"For much of the past three years, Lennar, America's second-largest homebuilder, has pursued an aggressive strategy: prioritize sales pace and market share, even if it meant slicing deeper into margins through price cuts and heavy incentives in the currently housing affordability strained market. That approach helped the company keep homes moving in softer Sun Belt markets like Florida, Texas, and Arizona. But now, after reporting its weakest gross margin since 2009, Lennar is signaling it's ready to shift gears."
"The numbers show why. Lennar's average selling price, net of incentives, fell to $383,000 in Q3 2025-down 9.2% from the same quarter last year, and 22% below the 2022 peak of $491,000. Some of that 22% decline reflects outright price cuts or the construction of smaller homes, but much of it stems from a surge in incentive spending, particularly mortgage rate buydowns. In fact, Lennar's incentives averaged 14.3% of the final sales price last quarter, the highest level since 2009, according to John Burns Research & Consulting. On a $450,000 home, that works out to more than $64,000 in concessions."

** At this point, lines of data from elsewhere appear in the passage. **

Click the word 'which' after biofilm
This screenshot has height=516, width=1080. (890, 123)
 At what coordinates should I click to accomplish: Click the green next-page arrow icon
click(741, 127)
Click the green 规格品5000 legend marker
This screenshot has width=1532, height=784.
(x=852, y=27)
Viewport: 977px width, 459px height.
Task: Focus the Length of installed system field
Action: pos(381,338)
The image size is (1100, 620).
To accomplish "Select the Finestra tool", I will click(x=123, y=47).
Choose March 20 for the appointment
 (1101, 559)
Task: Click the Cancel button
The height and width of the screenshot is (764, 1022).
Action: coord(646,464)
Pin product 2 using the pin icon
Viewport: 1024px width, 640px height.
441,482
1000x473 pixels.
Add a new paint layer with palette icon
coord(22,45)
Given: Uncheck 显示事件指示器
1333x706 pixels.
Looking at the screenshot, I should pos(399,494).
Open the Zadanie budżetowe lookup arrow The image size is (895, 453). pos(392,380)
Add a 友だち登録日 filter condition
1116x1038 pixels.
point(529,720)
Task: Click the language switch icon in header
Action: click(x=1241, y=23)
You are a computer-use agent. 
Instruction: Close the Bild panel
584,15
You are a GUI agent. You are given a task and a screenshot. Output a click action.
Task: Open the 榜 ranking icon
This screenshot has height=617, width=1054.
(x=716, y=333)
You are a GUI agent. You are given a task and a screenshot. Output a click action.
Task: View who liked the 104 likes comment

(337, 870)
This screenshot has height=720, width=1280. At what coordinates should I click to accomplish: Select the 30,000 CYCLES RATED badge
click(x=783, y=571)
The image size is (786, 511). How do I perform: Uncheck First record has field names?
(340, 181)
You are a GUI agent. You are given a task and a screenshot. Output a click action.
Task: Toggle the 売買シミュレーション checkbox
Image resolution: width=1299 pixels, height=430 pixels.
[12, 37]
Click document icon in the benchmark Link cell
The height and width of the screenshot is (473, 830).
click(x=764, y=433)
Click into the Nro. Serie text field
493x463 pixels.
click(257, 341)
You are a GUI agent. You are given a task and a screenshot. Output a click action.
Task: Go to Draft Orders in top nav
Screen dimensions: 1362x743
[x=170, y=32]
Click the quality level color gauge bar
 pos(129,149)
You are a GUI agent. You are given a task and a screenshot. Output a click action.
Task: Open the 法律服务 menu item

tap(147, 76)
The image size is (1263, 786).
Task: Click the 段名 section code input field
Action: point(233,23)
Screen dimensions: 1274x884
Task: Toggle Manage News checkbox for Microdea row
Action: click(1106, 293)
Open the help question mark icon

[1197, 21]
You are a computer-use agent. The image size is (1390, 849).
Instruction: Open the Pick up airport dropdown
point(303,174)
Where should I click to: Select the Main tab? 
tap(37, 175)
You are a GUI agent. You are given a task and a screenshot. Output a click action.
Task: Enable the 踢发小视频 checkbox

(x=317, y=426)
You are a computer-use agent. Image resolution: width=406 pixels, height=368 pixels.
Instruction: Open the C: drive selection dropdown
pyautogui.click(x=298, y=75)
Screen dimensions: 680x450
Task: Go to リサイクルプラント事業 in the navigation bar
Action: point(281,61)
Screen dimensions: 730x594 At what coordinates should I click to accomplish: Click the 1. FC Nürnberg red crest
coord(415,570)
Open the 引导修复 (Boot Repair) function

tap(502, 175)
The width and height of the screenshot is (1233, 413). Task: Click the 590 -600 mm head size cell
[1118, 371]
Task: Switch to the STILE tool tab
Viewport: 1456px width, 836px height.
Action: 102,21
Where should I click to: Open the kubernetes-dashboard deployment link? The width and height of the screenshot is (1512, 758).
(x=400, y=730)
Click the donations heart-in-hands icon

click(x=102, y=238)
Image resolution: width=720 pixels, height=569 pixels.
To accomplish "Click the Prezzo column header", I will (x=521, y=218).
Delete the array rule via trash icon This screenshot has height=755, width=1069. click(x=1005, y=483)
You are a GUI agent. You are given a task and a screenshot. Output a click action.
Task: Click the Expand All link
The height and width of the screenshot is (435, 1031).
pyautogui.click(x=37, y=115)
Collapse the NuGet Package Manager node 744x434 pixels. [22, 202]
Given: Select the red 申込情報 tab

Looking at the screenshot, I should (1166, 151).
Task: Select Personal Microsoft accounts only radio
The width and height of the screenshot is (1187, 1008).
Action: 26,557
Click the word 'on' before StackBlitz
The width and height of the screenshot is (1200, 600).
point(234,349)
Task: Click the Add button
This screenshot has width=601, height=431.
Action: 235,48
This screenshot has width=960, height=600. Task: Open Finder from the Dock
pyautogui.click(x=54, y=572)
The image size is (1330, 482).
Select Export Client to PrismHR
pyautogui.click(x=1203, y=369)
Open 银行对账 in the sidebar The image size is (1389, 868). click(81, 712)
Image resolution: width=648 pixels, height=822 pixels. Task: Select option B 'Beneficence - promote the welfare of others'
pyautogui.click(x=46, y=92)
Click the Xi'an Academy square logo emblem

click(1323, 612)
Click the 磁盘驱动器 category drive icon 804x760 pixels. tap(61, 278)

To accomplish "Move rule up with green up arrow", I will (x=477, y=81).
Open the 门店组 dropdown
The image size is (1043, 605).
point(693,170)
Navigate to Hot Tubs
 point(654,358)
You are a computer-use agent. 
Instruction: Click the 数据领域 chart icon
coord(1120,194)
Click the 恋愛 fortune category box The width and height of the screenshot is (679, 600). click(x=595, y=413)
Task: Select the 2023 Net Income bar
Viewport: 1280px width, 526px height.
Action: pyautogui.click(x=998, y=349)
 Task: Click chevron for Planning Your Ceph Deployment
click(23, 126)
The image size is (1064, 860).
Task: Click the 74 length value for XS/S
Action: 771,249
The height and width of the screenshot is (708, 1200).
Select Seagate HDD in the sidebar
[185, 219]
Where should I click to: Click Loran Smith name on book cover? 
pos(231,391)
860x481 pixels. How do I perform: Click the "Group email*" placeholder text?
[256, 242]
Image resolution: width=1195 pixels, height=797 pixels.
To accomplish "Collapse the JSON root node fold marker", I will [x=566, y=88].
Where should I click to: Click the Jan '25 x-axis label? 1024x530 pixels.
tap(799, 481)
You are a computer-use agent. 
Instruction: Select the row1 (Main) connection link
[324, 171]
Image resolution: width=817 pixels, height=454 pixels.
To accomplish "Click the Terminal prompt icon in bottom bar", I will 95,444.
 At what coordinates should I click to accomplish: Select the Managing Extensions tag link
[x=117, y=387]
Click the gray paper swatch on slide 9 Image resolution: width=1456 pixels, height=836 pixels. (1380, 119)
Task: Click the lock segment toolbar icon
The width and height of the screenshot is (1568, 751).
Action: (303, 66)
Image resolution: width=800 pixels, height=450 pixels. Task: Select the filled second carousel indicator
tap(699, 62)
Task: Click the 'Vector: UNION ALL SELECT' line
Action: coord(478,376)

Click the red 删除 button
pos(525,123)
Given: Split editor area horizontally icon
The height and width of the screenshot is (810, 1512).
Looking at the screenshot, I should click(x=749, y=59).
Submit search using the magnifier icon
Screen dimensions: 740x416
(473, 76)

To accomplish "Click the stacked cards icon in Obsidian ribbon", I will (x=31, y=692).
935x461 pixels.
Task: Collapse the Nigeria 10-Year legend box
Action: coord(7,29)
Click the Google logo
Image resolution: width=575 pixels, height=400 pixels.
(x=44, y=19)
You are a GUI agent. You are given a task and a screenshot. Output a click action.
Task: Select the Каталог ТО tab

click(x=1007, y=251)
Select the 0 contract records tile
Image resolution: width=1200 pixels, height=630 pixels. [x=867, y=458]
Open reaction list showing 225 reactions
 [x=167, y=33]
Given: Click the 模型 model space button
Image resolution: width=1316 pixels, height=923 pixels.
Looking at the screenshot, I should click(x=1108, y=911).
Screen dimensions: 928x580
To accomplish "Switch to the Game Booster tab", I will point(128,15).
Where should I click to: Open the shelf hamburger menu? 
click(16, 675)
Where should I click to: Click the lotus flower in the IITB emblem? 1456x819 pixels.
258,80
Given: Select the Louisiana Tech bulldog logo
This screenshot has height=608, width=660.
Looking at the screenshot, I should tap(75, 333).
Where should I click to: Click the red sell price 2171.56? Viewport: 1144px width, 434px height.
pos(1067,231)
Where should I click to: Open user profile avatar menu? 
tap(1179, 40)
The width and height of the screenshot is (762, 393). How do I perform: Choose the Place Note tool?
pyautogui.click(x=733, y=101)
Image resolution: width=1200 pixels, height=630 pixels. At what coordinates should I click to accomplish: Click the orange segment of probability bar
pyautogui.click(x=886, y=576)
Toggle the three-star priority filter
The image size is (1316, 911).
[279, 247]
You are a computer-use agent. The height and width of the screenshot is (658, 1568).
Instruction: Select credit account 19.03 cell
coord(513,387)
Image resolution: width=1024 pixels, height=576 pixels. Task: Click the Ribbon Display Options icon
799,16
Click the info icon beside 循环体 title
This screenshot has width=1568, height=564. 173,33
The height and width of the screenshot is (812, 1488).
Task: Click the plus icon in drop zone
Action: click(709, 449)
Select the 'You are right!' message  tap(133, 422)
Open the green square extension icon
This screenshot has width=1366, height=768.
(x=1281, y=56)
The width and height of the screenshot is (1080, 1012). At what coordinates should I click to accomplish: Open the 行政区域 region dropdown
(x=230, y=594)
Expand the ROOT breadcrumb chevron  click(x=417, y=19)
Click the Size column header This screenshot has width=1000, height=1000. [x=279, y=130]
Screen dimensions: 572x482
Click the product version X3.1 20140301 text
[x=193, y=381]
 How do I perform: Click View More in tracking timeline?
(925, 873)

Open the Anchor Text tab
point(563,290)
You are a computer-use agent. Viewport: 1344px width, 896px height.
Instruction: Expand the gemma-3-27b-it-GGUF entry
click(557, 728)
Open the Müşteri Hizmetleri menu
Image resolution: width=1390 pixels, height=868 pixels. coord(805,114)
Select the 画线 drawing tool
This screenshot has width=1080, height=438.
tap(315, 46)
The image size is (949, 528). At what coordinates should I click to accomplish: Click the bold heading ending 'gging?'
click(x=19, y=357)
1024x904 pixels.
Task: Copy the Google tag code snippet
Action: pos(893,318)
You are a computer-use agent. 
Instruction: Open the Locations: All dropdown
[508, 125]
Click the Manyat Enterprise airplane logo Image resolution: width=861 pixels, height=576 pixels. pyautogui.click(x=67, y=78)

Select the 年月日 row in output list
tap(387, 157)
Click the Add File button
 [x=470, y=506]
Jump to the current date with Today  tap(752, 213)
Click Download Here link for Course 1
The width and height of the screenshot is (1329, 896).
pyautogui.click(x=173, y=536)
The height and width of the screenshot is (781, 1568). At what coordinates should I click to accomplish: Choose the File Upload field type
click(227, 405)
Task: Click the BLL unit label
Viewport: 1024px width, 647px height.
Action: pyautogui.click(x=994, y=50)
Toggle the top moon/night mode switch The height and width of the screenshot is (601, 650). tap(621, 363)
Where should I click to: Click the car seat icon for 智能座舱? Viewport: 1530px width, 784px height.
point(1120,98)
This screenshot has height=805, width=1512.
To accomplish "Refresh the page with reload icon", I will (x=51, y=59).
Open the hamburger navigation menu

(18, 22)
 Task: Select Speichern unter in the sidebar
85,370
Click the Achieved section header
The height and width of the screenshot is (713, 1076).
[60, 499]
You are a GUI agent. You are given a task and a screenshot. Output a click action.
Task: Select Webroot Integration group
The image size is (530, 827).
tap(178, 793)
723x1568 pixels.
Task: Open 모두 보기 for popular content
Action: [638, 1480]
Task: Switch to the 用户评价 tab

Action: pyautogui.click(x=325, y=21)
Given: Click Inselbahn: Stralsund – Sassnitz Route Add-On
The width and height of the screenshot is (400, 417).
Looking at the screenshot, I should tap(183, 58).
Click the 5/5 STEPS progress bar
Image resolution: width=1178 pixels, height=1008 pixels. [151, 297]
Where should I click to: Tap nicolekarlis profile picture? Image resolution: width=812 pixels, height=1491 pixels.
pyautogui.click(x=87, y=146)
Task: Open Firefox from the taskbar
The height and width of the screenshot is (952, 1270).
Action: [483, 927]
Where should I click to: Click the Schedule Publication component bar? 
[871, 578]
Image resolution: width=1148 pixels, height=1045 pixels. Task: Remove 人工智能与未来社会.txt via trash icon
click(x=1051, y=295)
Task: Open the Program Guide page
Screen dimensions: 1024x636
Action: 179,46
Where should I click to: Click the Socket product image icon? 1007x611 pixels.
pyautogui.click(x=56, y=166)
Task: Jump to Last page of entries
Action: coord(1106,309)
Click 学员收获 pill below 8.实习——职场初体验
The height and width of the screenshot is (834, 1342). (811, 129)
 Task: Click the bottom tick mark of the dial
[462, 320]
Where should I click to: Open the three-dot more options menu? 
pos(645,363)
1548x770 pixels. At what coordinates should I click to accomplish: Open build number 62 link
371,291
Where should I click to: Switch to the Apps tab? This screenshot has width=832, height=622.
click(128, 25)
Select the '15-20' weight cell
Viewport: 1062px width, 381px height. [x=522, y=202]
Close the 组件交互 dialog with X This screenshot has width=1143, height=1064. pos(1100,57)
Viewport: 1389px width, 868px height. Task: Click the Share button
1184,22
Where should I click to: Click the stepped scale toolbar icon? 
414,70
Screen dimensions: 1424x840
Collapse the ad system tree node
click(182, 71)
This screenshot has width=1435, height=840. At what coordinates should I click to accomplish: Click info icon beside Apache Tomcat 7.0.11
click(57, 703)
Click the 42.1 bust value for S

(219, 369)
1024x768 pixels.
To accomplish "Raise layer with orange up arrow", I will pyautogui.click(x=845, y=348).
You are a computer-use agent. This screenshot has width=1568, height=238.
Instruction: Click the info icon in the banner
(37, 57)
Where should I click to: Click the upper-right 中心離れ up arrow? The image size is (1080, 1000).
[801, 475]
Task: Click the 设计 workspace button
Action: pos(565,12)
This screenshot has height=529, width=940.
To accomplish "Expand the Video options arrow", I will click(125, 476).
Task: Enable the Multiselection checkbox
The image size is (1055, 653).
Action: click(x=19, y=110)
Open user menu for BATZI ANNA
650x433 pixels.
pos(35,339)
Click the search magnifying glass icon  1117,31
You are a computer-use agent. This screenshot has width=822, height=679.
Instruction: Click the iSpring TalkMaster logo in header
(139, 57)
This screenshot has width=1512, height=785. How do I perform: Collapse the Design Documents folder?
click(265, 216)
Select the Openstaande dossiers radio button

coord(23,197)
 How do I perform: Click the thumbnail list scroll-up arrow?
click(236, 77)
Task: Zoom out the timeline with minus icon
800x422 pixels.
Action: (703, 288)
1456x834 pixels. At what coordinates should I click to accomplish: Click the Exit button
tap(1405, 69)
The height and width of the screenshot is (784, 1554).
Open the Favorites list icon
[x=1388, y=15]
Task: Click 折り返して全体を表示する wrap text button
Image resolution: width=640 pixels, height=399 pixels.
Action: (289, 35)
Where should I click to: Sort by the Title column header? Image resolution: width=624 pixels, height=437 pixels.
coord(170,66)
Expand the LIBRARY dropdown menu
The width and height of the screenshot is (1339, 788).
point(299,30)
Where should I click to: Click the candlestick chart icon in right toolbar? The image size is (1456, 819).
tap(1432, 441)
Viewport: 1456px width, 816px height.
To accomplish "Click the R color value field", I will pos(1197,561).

Lennar prioritized sales pace and market share for much of the past three years, using price cuts and heavy incentives to keep homes moving in softer Sun Belt markets such as Florida, Texas, and Arizona. That strategy produced the company's weakest gross margin since 2009 and reduced average selling price, net of incentives, to $383,000 in Q3 2025, down 9.2% year-over-year and 22% below the 2022 peak of $491,000. Incentive spending surged, averaging 14.3% of final sales price last quarter—more than $64,000 in concessions on a $450,000 home. Co-CEO Stuart Miller said Lennar will pull back slightly from the sales-over-margin approach as mortgage-rate declines have not yet translated into stronger sales.